Information shown →
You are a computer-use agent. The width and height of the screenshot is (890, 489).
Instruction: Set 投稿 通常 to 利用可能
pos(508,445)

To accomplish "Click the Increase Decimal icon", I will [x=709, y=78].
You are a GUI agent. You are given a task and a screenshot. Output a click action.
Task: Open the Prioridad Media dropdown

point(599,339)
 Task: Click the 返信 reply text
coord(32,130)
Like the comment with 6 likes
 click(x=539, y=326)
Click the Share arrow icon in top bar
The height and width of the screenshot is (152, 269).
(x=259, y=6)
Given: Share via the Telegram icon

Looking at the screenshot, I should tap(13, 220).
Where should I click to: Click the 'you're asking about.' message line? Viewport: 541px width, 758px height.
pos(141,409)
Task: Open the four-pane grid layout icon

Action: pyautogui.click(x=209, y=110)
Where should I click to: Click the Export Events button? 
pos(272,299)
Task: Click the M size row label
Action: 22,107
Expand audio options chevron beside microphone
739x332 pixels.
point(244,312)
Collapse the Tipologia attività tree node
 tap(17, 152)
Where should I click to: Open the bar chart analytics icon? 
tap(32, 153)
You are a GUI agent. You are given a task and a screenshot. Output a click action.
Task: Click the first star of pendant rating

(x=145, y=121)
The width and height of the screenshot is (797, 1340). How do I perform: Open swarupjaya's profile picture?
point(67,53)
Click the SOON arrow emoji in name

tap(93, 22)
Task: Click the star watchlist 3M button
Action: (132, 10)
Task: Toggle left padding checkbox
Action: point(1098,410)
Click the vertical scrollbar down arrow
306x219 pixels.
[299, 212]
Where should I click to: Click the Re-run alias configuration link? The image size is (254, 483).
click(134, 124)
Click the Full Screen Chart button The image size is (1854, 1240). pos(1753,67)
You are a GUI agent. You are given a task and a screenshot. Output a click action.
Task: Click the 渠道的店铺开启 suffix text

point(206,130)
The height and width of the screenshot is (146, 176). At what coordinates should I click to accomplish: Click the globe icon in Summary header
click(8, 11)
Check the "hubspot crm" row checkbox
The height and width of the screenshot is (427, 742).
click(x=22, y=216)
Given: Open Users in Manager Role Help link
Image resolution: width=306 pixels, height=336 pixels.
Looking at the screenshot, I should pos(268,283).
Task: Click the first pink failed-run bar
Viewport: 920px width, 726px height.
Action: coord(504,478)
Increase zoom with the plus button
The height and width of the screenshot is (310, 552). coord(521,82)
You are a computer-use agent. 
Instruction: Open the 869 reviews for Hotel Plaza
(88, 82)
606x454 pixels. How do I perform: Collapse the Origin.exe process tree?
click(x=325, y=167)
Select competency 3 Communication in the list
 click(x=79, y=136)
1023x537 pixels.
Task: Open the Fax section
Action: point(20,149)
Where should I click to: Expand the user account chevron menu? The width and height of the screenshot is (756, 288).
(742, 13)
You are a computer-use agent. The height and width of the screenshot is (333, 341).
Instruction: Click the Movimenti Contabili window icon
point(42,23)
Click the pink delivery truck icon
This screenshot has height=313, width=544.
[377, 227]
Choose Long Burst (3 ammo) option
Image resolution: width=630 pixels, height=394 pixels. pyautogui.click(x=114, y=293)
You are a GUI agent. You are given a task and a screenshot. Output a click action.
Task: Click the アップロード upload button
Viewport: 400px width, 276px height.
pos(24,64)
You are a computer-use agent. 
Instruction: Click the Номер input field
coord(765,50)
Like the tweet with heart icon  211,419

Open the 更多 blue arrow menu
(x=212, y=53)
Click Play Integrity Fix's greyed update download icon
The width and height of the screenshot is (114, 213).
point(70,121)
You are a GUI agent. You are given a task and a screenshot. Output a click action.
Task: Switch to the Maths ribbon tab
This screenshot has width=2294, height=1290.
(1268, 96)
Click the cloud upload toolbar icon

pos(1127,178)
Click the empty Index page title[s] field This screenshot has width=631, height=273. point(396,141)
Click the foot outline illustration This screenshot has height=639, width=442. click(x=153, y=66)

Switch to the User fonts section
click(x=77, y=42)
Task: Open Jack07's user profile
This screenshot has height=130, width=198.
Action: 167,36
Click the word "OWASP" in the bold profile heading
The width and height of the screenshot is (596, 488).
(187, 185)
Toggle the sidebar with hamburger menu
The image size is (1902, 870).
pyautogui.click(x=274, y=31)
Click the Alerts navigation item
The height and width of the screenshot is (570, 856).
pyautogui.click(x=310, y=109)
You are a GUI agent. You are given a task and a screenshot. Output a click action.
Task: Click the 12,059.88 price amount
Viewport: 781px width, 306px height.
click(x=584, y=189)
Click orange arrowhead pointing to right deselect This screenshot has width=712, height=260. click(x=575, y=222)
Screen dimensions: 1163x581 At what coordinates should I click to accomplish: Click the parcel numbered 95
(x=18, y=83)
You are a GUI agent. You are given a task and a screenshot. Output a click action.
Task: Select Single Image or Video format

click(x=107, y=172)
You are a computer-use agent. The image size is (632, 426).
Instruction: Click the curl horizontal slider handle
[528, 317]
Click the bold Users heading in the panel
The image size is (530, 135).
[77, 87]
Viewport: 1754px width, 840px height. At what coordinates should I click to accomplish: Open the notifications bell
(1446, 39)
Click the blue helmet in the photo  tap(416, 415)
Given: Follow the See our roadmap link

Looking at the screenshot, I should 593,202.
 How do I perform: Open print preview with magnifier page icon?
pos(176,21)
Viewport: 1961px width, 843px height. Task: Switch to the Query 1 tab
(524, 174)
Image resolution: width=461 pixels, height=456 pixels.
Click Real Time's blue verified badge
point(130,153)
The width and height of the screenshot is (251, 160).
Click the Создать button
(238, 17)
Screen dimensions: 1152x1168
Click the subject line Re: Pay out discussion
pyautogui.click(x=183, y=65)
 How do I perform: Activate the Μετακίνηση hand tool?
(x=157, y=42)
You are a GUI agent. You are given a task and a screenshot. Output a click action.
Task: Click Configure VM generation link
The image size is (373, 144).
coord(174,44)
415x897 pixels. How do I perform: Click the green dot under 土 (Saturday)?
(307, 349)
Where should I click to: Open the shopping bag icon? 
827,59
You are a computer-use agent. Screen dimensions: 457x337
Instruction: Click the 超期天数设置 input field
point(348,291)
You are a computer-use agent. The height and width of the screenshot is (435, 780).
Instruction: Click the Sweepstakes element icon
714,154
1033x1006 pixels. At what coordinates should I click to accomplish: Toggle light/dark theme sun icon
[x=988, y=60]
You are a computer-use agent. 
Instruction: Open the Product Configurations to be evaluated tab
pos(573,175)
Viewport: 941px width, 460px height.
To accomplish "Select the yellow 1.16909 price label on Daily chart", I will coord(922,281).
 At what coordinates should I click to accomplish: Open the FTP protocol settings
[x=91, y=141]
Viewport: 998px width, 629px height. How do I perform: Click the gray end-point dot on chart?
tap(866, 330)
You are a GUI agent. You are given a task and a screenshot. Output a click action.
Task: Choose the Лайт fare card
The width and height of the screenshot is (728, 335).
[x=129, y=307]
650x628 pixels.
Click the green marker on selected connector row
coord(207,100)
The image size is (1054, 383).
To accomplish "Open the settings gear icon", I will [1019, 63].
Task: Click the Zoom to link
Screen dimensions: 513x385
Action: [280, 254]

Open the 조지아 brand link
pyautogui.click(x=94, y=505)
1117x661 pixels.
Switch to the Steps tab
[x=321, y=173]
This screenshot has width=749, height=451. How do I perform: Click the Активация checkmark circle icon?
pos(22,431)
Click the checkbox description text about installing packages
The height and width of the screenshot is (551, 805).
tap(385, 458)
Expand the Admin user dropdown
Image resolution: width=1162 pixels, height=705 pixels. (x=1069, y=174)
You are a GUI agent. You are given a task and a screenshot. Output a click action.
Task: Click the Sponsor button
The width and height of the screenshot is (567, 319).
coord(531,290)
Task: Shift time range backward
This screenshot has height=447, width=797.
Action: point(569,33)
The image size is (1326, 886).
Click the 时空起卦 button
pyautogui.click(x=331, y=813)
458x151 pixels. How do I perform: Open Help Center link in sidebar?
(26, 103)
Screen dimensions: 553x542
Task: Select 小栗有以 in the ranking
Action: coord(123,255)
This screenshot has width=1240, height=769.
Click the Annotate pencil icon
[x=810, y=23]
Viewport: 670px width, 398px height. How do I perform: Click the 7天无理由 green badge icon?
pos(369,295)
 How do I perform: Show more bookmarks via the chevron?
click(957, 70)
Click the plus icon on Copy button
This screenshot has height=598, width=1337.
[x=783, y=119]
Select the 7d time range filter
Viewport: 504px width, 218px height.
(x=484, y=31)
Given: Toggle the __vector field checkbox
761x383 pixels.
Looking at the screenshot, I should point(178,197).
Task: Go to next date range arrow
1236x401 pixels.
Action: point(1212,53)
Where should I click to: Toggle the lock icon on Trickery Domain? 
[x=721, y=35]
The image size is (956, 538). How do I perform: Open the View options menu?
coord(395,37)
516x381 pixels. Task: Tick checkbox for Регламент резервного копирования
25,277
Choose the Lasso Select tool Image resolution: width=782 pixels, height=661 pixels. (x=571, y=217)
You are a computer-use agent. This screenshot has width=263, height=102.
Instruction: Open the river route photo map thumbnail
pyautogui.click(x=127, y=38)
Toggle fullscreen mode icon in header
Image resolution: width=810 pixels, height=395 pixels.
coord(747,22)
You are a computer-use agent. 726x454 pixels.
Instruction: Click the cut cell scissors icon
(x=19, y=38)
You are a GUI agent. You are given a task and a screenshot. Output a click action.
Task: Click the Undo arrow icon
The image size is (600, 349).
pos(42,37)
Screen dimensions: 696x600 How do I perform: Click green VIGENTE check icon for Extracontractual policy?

Exercise aim →
Please copy out the records verbatim, from their very first line through the line that contains "(x=145, y=121)", including both of those lines.

Exercise output →
You are a computer-use agent. The width and height of the screenshot is (890, 489).
Instruction: Set 投稿 通常 to 利用可能
pos(508,445)

To accomplish "Click the Increase Decimal icon", I will [x=709, y=78].
You are a GUI agent. You are given a task and a screenshot. Output a click action.
Task: Open the Prioridad Media dropdown

point(599,339)
 Task: Click the 返信 reply text
coord(32,130)
Like the comment with 6 likes
 click(x=539, y=326)
Click the Share arrow icon in top bar
The height and width of the screenshot is (152, 269).
(x=259, y=6)
Given: Share via the Telegram icon

Looking at the screenshot, I should tap(13, 220).
Where should I click to: Click the 'you're asking about.' message line? Viewport: 541px width, 758px height.
pos(141,409)
Task: Open the four-pane grid layout icon

Action: pyautogui.click(x=209, y=110)
Where should I click to: Click the Export Events button? 
pos(272,299)
Task: Click the M size row label
Action: 22,107
Expand audio options chevron beside microphone
739x332 pixels.
point(244,312)
Collapse the Tipologia attività tree node
 tap(17, 152)
Where should I click to: Open the bar chart analytics icon? 
tap(32, 153)
You are a GUI agent. You are given a task and a screenshot. Output a click action.
Task: Click the first star of pendant rating

(x=145, y=121)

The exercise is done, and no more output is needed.